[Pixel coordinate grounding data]
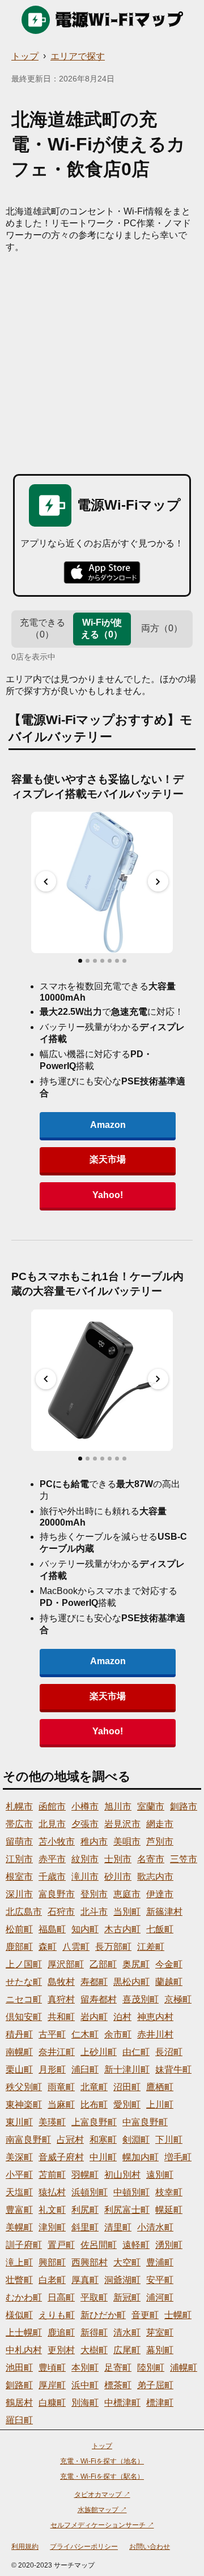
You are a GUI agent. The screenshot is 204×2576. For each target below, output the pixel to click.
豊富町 (19, 2210)
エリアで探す (77, 56)
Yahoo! (107, 1195)
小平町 (19, 2174)
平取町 (94, 2297)
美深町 (19, 2157)
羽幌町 (85, 2174)
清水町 (127, 2332)
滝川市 (85, 1876)
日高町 (61, 2297)
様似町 (19, 2315)
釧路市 (183, 1806)
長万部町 (113, 1947)
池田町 (19, 2367)
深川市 (19, 1894)
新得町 (94, 2332)
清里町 (117, 2227)
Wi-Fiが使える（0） (101, 628)
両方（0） (161, 628)
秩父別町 (24, 2087)
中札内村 (24, 2350)
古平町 (52, 2034)
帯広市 (19, 1824)
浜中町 (85, 2385)
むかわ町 (24, 2297)
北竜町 (94, 2087)
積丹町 (19, 2034)
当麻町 (61, 2104)
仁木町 (85, 2034)
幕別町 (159, 2350)
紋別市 (85, 1859)
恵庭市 (127, 1894)
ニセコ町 (24, 1999)
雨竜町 (61, 2087)
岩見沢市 (122, 1824)
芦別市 (159, 1841)
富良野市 (57, 1894)
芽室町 (159, 2332)
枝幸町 (168, 2192)
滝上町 (19, 2262)
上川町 (159, 2104)
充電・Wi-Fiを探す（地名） (102, 2461)
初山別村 (122, 2174)
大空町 (127, 2262)
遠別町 (159, 2174)
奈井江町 (57, 2052)
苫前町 (52, 2174)
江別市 (19, 1859)
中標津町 (122, 2402)
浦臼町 (85, 2069)
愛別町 (127, 2104)
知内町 (85, 1929)
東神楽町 (24, 2104)
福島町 (52, 1929)
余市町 (117, 2034)
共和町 (61, 2017)
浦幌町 (183, 2367)
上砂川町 (98, 2052)
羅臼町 (19, 2420)
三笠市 (183, 1859)
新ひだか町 (103, 2315)
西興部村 (89, 2262)
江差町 (150, 1947)
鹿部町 (19, 1947)
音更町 (145, 2315)
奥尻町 (136, 1964)
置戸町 (61, 2245)
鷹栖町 (159, 2087)
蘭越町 (168, 1982)
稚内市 (94, 1841)
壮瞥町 (19, 2280)
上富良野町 (94, 2122)
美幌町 (19, 2227)
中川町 (103, 2157)
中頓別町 (131, 2192)
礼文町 (52, 2210)
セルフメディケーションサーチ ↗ (102, 2525)
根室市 (19, 1876)
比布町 (94, 2104)
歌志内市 (155, 1876)
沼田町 (127, 2087)
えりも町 (57, 2315)
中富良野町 (145, 2122)
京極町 (178, 1999)
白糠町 (52, 2402)
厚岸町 (52, 2385)
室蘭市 (150, 1806)
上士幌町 (24, 2332)
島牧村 (61, 1982)
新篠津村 (164, 1911)
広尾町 (127, 2350)
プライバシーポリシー (84, 2547)
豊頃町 (52, 2367)
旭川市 (117, 1806)
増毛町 (178, 2157)
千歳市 (52, 1876)
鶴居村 (19, 2402)
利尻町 (85, 2210)
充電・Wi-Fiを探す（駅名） (102, 2476)
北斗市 (94, 1911)
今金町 (168, 1964)
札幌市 (19, 1806)
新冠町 (127, 2297)
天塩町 (19, 2192)
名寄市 (150, 1859)
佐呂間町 (98, 2245)
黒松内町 (131, 1982)
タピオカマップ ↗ (102, 2495)
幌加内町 (140, 2157)
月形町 (52, 2069)
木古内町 (122, 1929)
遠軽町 (136, 2245)
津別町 (52, 2227)
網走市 (159, 1824)
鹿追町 (61, 2332)
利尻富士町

Task objective >> Above are the entries. Copy exactly the part that opens with the line containing "知内町 (85, 1929)" and closes with the line containing "月形町 (52, 2069)", and no more.

Problem solution >>
知内町 (85, 1929)
東神楽町 (24, 2104)
福島町 (52, 1929)
余市町 (117, 2034)
共和町 (61, 2017)
浦幌町 (183, 2367)
上砂川町 (98, 2052)
羅臼町 (19, 2420)
三笠市 (183, 1859)
新ひだか町 (103, 2315)
西興部村 (89, 2262)
江差町 (150, 1947)
鹿部町 (19, 1947)
音更町 (145, 2315)
奥尻町 (136, 1964)
置戸町 (61, 2245)
鷹栖町 (159, 2087)
蘭越町 (168, 1982)
稚内市 (94, 1841)
壮瞥町 (19, 2280)
上富良野町 (94, 2122)
美幌町 (19, 2227)
中川町 (103, 2157)
中頓別町 (131, 2192)
礼文町 (52, 2210)
セルフメディケーションサーチ ↗ (102, 2525)
根室市 (19, 1876)
比布町 (94, 2104)
歌志内市 (155, 1876)
沼田町 (127, 2087)
えりも町 (57, 2315)
中富良野町 (145, 2122)
京極町 (178, 1999)
白糠町 (52, 2402)
厚岸町 (52, 2385)
室蘭市 (150, 1806)
上士幌町 (24, 2332)
島牧村 (61, 1982)
新篠津村 (164, 1911)
広尾町 (127, 2350)
プライバシーポリシー (84, 2547)
豊頃町 (52, 2367)
旭川市 (117, 1806)
増毛町 (178, 2157)
千歳市 (52, 1876)
鶴居村 (19, 2402)
利尻町 (85, 2210)
充電・Wi-Fiを探す（駅名） (102, 2476)
北斗市 (94, 1911)
今金町 (168, 1964)
札幌市 (19, 1806)
新冠町 (127, 2297)
天塩町 (19, 2192)
名寄市 (150, 1859)
佐呂間町 (98, 2245)
黒松内町 (131, 1982)
タピオカマップ ↗ (102, 2495)
幌加内町 (140, 2157)
月形町 (52, 2069)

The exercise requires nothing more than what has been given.